DIRECTIONS >> Please give all of the data again, character for character, and drop the pictures.

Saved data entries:
┄┄┄┄┄┄

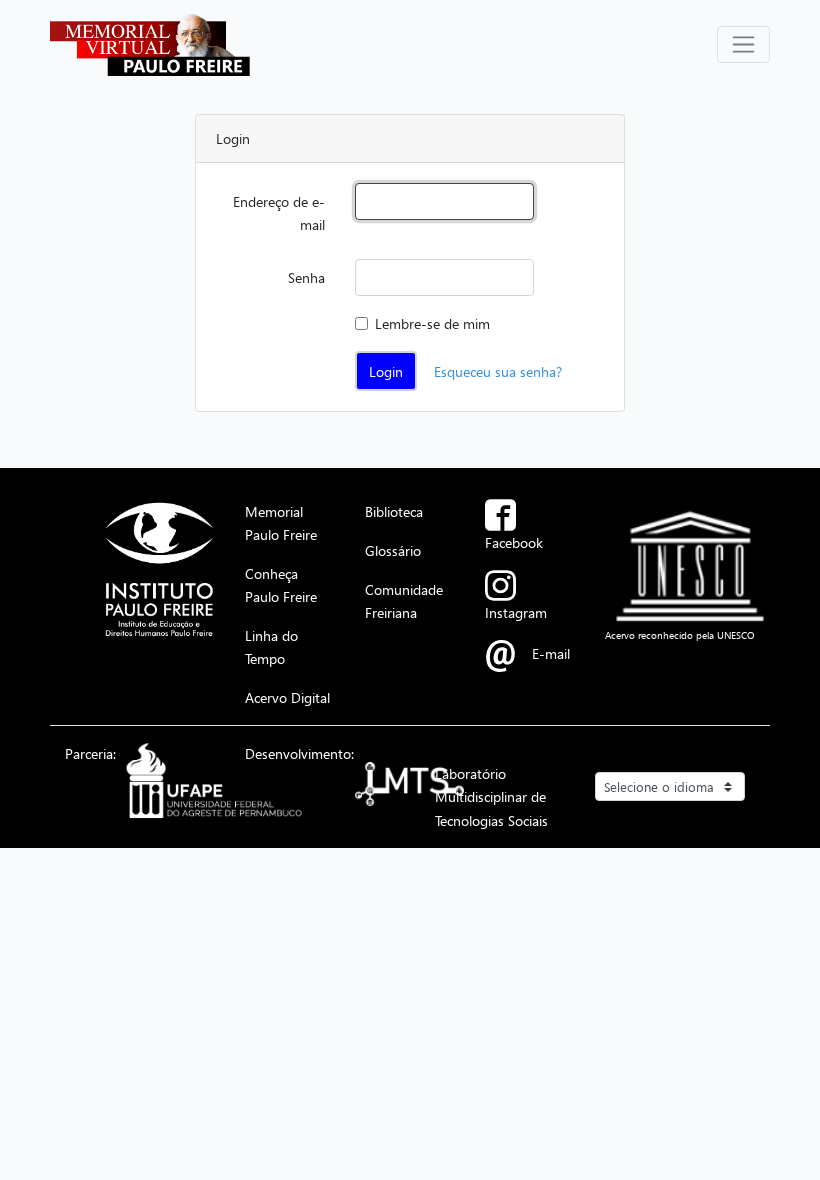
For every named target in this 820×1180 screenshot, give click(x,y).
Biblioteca (394, 511)
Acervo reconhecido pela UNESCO (680, 635)
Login (386, 371)
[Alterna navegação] (743, 44)
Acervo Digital (287, 697)
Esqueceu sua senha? (498, 371)
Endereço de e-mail (279, 212)
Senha (306, 277)
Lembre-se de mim (432, 323)
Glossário (393, 550)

┄┄┄┄┄┄

ANSWER BOX >>
For every named target in this 820×1180 screenshot, give click(x,y).
Biblioteca (394, 511)
Acervo reconhecido pela UNESCO (680, 635)
Login (386, 371)
[Alterna navegação] (743, 44)
Acervo Digital (287, 697)
Esqueceu sua senha? (498, 371)
Endereço de e-mail (279, 212)
Senha (306, 277)
Lembre-se de mim (432, 323)
Glossário (393, 550)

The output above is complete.